[Opening Supplied records section]
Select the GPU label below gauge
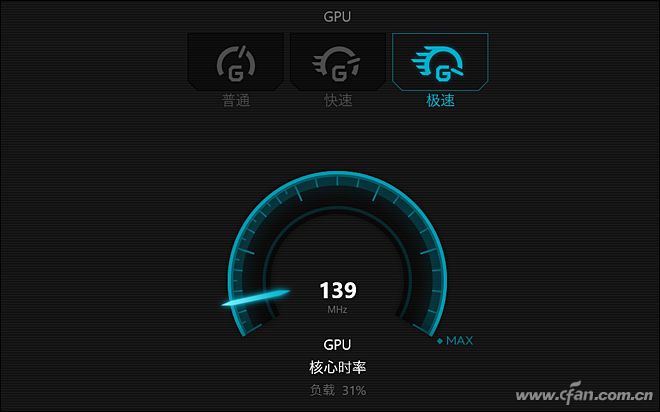The image size is (660, 412). (337, 345)
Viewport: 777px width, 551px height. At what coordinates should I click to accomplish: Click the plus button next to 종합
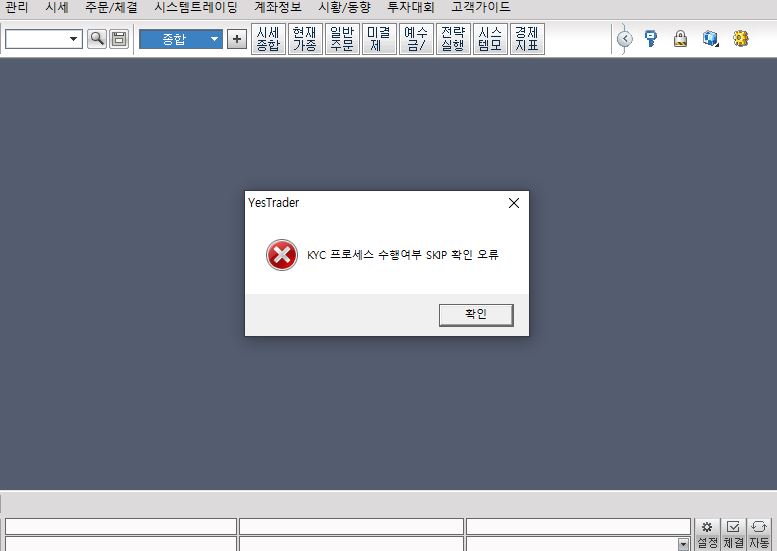237,39
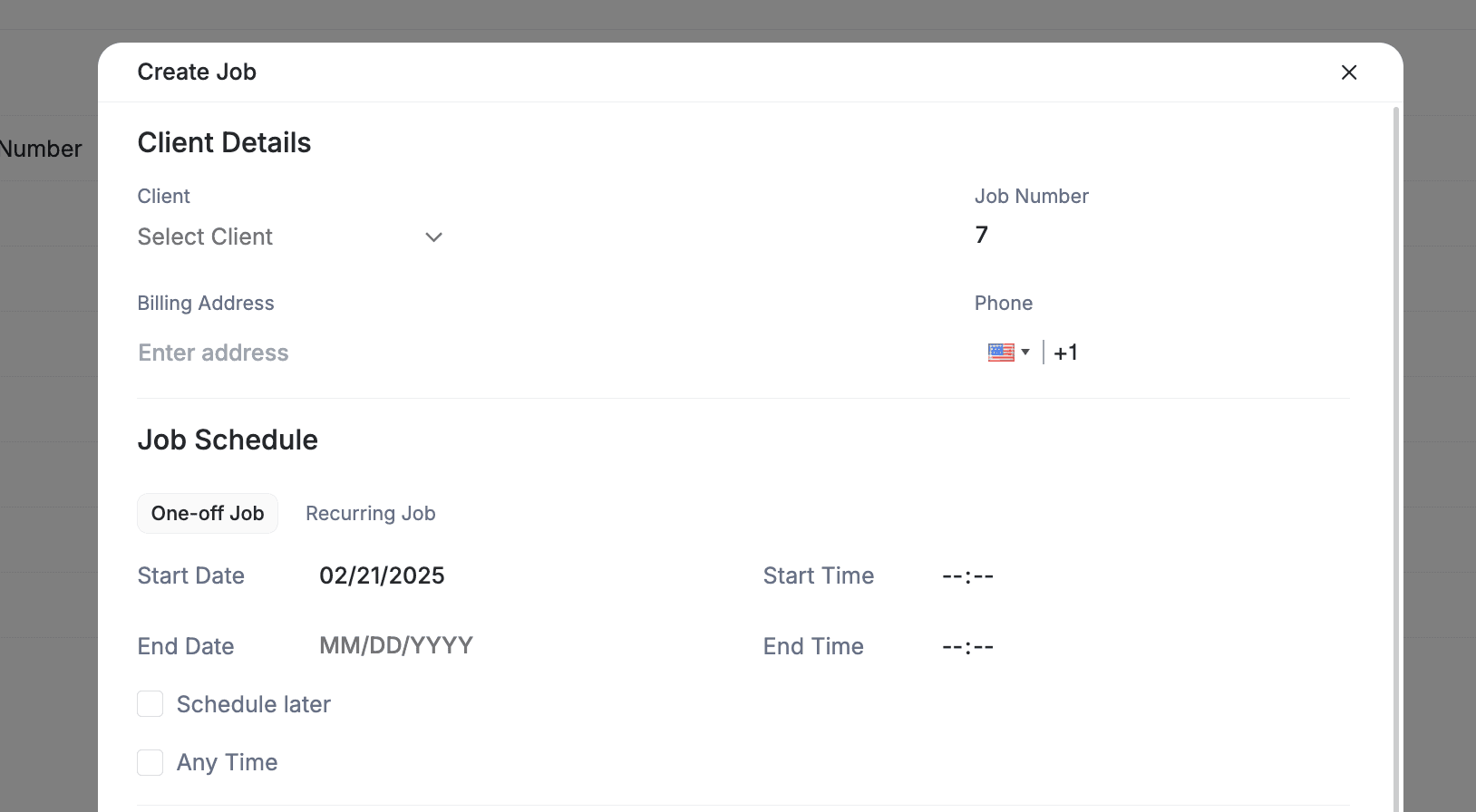Open phone country code dropdown arrow
Image resolution: width=1476 pixels, height=812 pixels.
1025,353
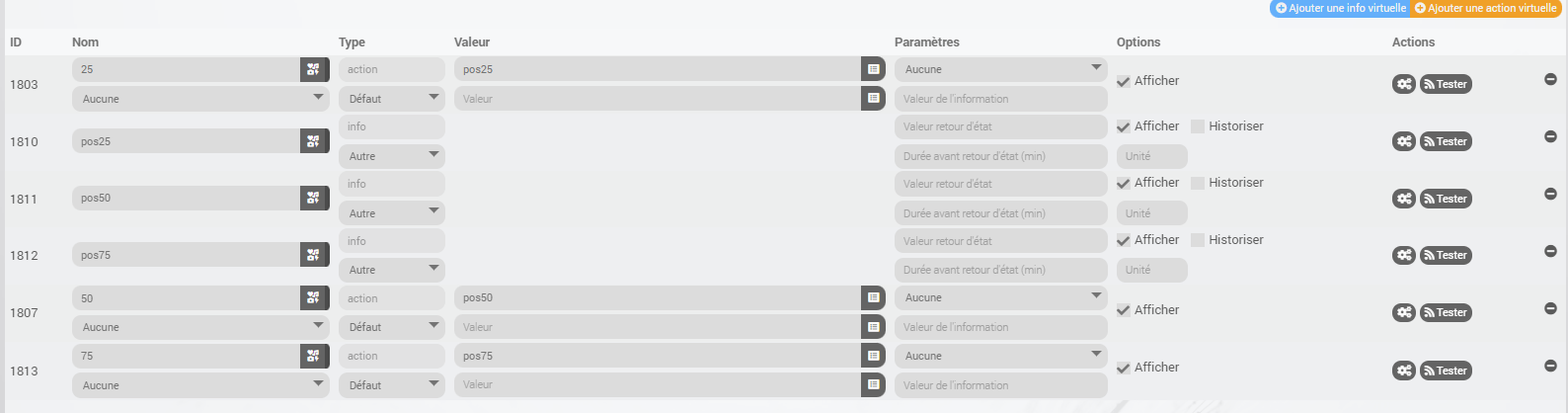Viewport: 1568px width, 413px height.
Task: Expand the Autre subtype dropdown for pos50
Action: click(x=392, y=213)
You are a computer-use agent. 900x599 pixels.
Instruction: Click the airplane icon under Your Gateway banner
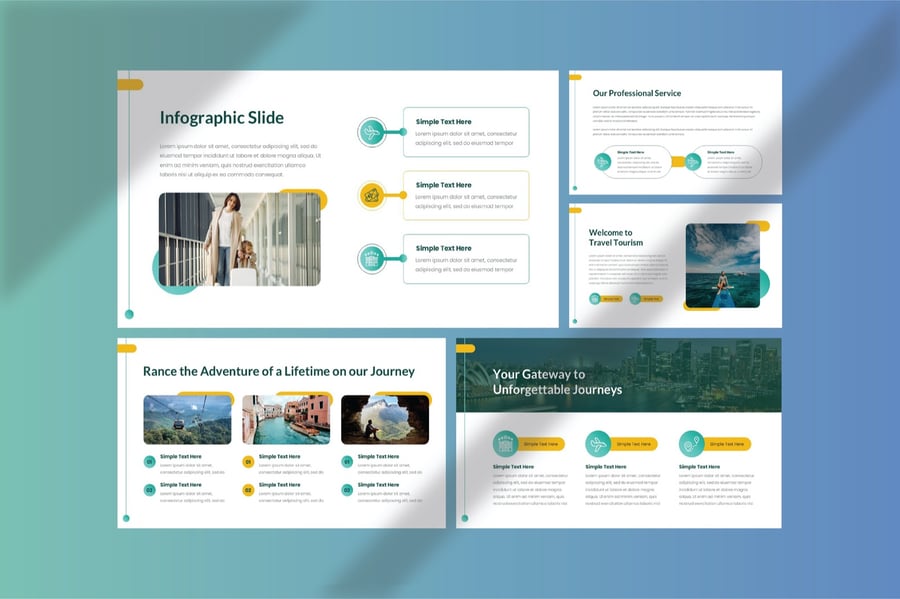point(598,444)
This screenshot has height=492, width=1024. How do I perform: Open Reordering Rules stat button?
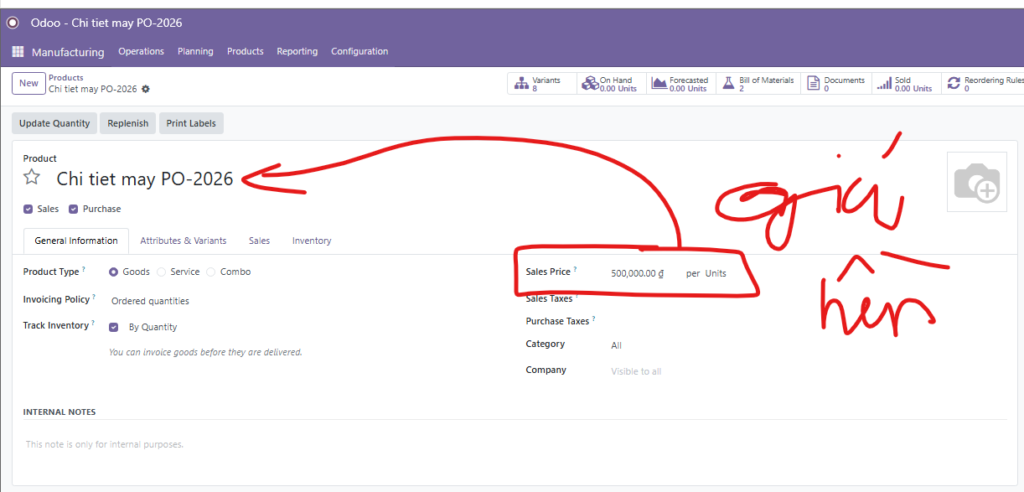(x=985, y=84)
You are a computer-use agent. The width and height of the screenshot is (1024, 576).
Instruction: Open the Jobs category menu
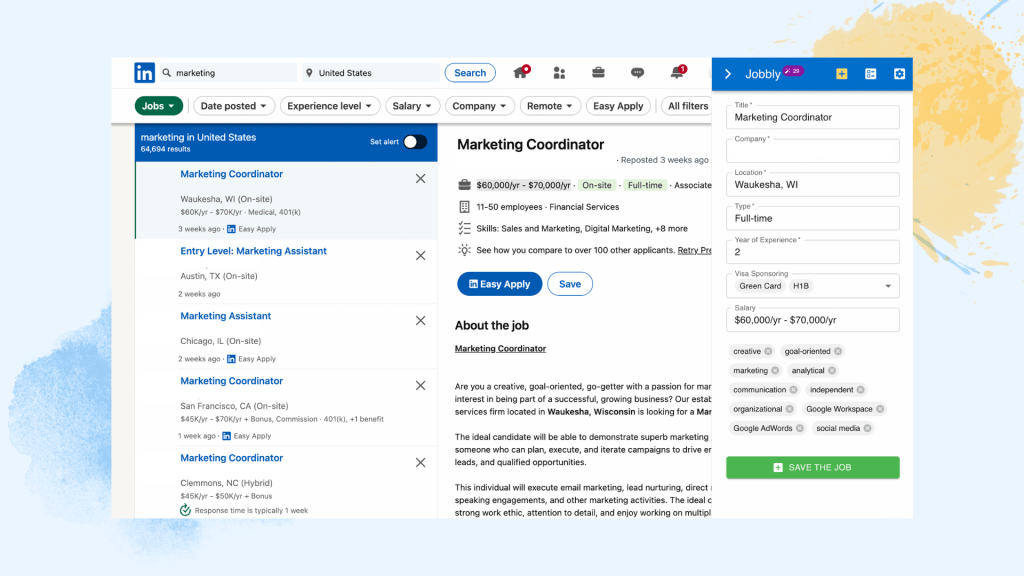pos(157,105)
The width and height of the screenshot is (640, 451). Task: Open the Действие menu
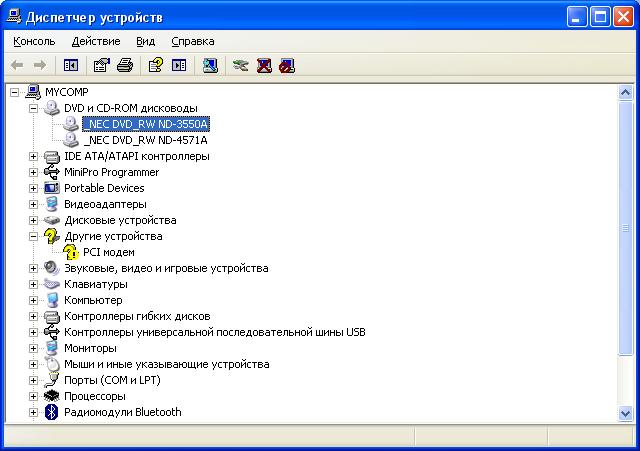coord(96,41)
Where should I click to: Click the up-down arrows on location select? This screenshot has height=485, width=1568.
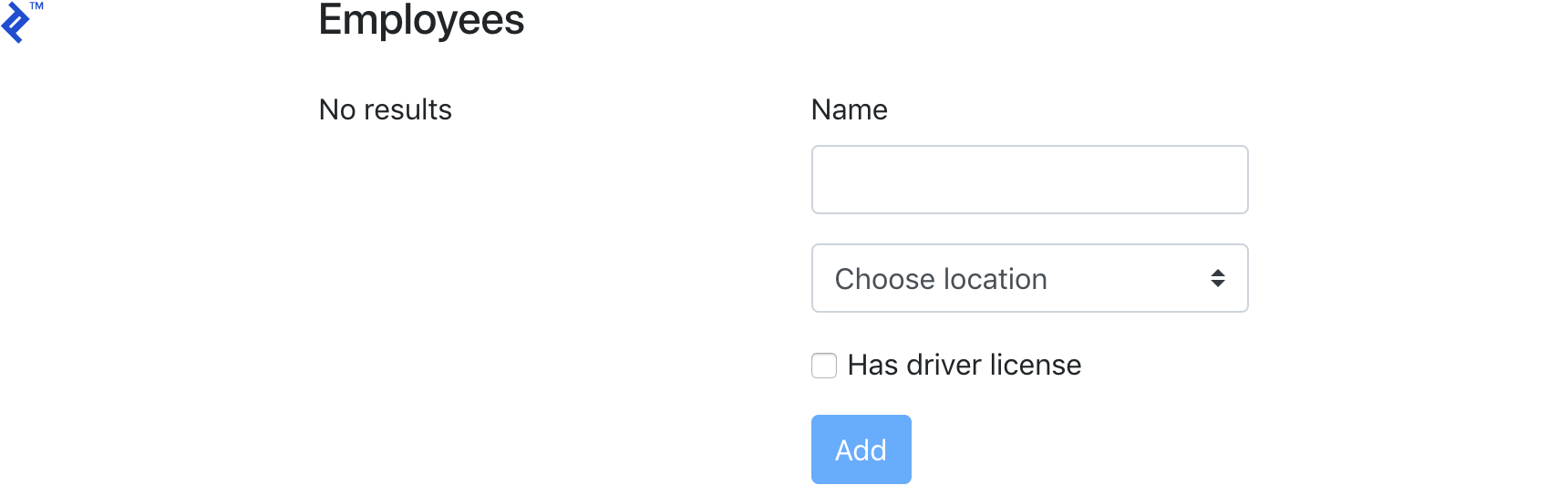(1217, 278)
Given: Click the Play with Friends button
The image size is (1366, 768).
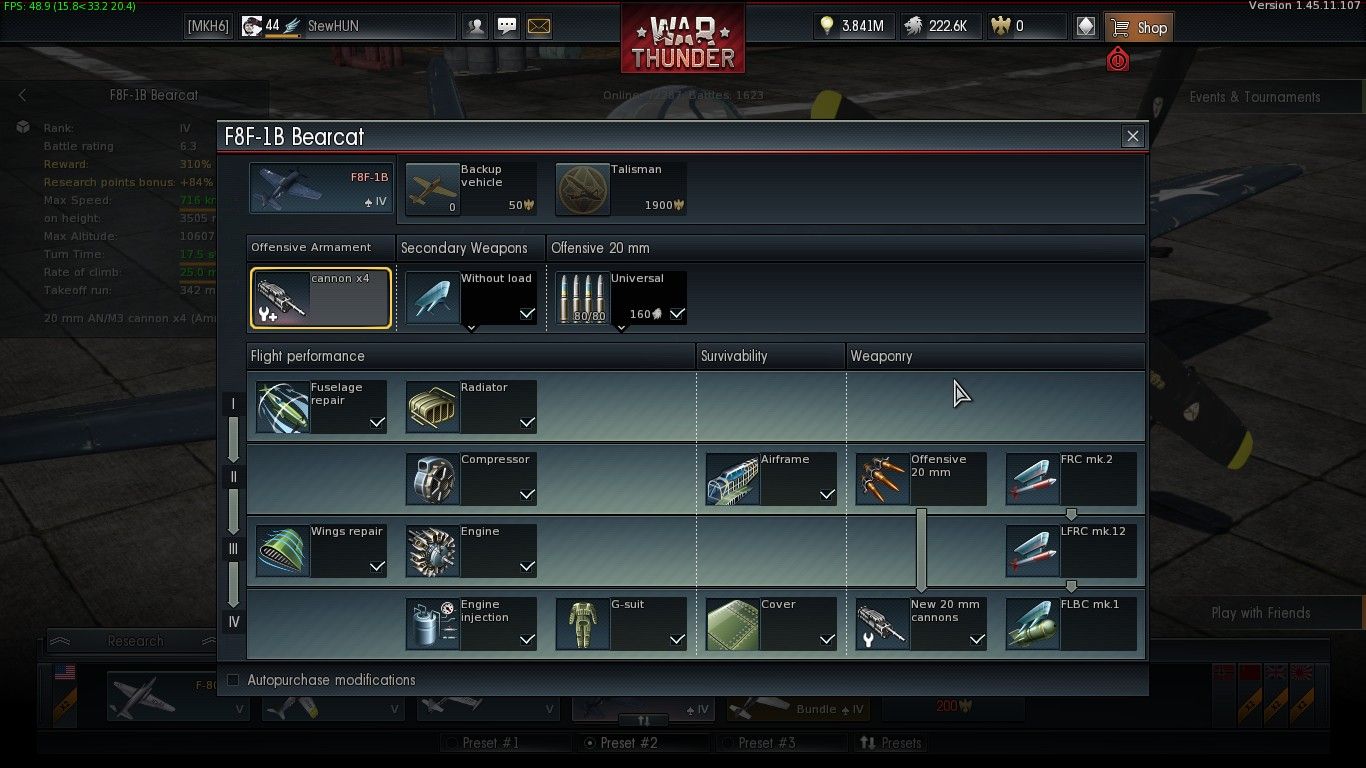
[Closing Supplied records section]
### Exercise directions
Please return all of the entries word for word, excluding the pictures.

### Output of the exercise
Select the GPU label below gauge
The image size is (660, 412). (337, 345)
Viewport: 777px width, 551px height. At what coordinates should I click to accomplish: Click the plus button next to 종합
237,39
Open phone country code dropdown arrow
Image resolution: width=1476 pixels, height=812 pixels.
1025,353
Viewport: 1568px width, 413px height.
Task: Expand the Autre subtype dropdown for pos50
Action: click(x=392, y=213)
You are a computer-use agent. 900x599 pixels.
Instruction: Click the airplane icon under Your Gateway banner
point(598,444)
This screenshot has height=492, width=1024. How do I perform: Open Reordering Rules stat button?
(x=985, y=84)
You are a computer-use agent. The width and height of the screenshot is (1024, 576).
Instruction: Open the Jobs category menu
pos(157,105)
The width and height of the screenshot is (640, 451). Task: Open the Действие menu
coord(96,41)
Where should I click to: Click the up-down arrows on location select? This screenshot has height=485, width=1568.
(1217, 278)
Given: Click the Play with Friends button
The image size is (1366, 768).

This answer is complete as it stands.